Перескажите выбранный текст в двух предложениях.

▶ _ВЫБРАННЫЙ ТЕКСТ_:
::::
Фламандцы поверили заявлениям Артевелде о том, что французскую армию можно удержать к югу от Лиса. Когда же пришли известия о поражении при Комине, паника охватила деревни и города западной Фландрии. За этими известиями быстро последовали передовые отряды французской армии, которые разошлись по всей стране, охваченные гневом против людей, которых они научились ненавидеть как англофилов, сторонников Урбан VI и мятежников. Города посылали делегации к королю с ключами от своих ворот. Повсюду жители заявляли о своей верности французскому королю, нашивая на одежды белые кресты. Но все это было бесполезно. Французские солдаты грабили и жгли все, куда бы они ни пришли. В первые сорок восемь часов были разграблены три крупных сукнодельческих города — Поперинге, Вервик и Месен.
::::
▶ _ЗАПИСИ ДАННЫХ_:

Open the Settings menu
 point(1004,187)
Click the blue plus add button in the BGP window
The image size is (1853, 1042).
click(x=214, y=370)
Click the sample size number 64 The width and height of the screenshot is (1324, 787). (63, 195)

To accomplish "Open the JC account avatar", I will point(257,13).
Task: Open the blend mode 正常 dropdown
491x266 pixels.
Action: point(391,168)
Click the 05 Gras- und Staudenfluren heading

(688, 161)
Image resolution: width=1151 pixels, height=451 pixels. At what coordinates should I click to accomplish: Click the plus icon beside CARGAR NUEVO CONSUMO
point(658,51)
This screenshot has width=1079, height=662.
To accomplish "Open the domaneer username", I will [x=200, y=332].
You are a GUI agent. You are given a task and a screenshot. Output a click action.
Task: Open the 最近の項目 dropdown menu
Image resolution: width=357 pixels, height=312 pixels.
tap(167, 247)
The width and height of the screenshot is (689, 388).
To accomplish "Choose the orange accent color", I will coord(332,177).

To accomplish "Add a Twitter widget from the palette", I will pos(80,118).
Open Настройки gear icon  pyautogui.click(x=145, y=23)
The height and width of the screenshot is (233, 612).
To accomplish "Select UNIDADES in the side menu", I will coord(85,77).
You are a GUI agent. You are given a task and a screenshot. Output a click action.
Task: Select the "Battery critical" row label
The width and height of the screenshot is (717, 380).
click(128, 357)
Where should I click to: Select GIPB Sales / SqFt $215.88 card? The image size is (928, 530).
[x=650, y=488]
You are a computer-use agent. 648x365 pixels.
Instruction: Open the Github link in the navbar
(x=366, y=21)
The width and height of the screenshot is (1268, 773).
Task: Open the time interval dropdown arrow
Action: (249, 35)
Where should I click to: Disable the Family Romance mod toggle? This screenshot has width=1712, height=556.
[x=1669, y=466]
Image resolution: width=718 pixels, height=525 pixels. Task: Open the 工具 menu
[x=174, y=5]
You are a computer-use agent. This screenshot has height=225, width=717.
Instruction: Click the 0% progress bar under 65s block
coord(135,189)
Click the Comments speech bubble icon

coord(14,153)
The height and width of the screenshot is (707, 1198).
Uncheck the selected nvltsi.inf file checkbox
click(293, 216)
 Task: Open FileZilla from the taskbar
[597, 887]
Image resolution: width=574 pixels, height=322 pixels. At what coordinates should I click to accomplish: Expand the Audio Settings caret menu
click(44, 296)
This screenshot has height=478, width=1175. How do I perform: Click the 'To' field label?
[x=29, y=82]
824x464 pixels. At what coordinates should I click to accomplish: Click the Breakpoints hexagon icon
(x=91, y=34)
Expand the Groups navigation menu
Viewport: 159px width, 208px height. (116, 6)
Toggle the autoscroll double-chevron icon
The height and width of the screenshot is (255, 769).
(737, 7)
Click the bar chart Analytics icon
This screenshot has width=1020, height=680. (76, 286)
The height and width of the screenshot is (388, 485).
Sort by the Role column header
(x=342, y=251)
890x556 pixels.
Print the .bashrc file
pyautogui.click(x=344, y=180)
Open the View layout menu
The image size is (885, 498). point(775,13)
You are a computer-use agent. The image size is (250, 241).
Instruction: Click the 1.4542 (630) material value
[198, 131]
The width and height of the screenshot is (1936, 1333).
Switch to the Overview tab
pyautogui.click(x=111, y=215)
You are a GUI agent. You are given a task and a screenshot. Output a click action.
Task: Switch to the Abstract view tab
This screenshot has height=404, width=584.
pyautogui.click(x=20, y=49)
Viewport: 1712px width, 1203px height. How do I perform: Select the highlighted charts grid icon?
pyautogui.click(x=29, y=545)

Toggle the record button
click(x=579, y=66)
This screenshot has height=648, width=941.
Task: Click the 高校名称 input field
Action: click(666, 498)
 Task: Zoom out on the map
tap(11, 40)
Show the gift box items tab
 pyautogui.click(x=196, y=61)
::::
▶ _ПОЛНЫЙ ОТВЕТ_:
Фламандцы верили, что французскую армию удастся удержать к югу от Лиса, но после известий о поражении при Комине западную Фландрию охватила паника, а передовые отряды французов разошлись по всей стране. Ни ключи от ворот, которые города посылали королю, ни белые кресты на одеждах жителей не помогли: французские солдаты грабили и жгли всё на своем пути и за первые сорок восемь часов разграбили Поперинге, Вервик и Месен.